EXERCISE PROMPT>
Please copy out the records starting at the line that contains "Identify the click" and ending at the line that contains "群交 (24, 2333)", switching "coordinates" to "positions" and leaving everything else unchanged. Give only those lines.

RECORDS>
============================================================

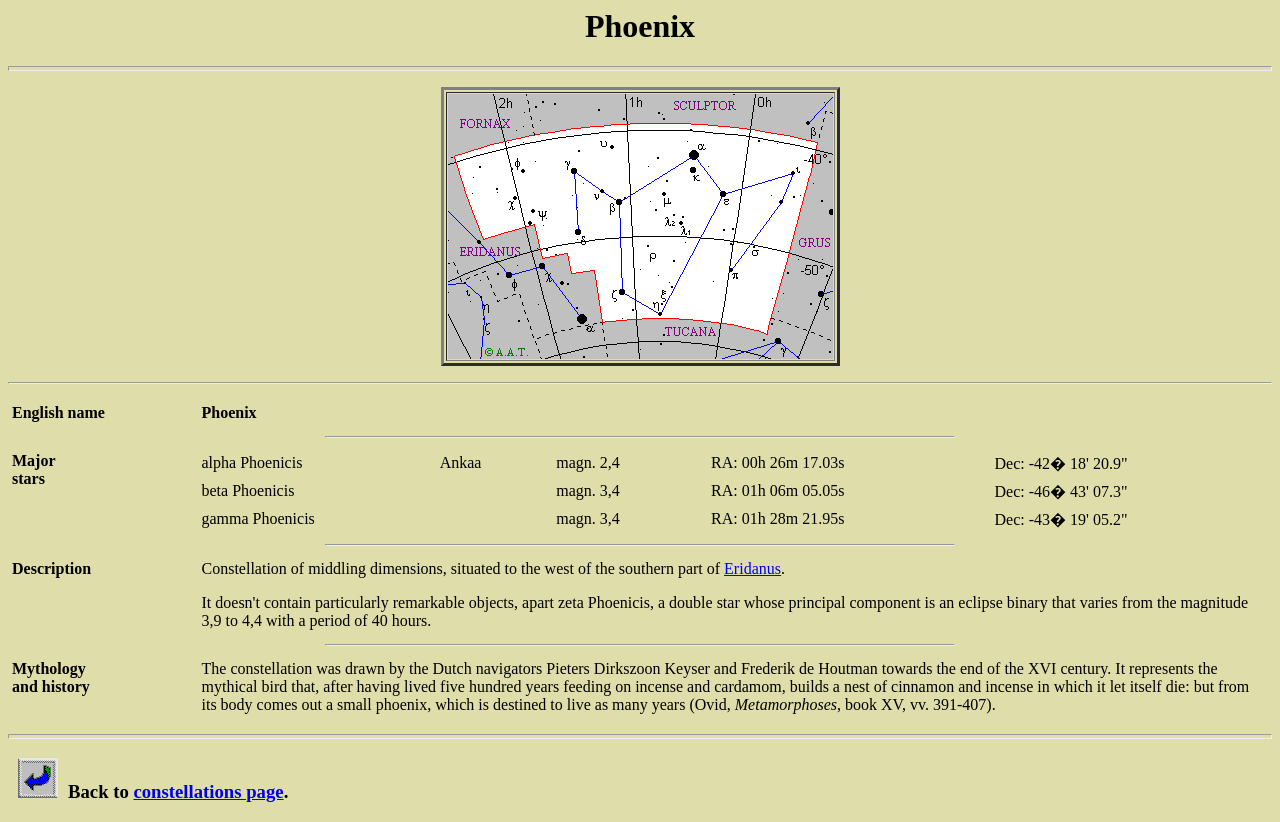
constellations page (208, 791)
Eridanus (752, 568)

============================================================

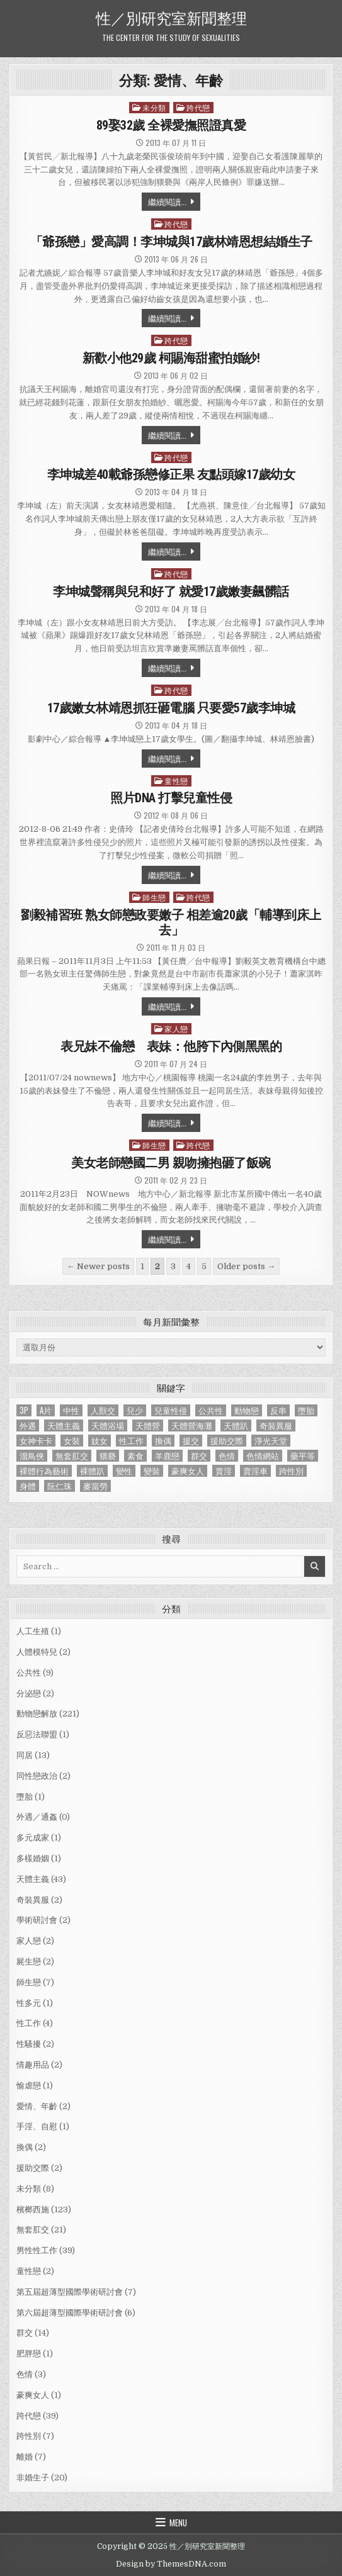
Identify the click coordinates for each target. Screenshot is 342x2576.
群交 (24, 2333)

============================================================

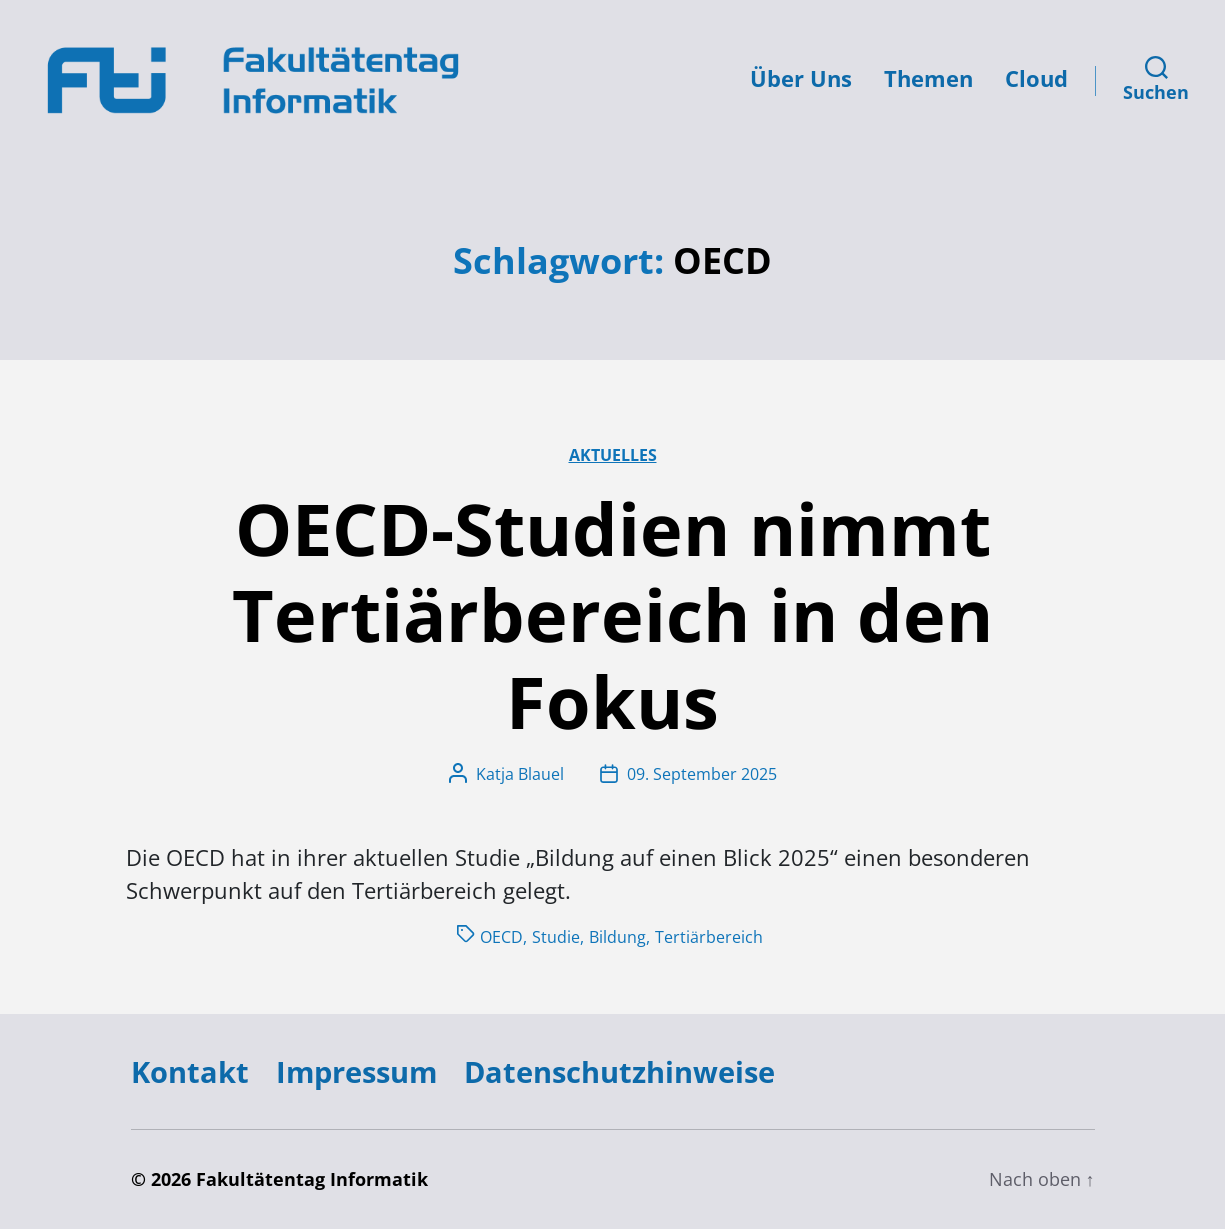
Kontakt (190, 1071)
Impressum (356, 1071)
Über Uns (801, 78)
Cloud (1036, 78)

============================================================

RESULT>
Identify the click positions for each target. Screenshot is 342x2576.
群交 (24, 2333)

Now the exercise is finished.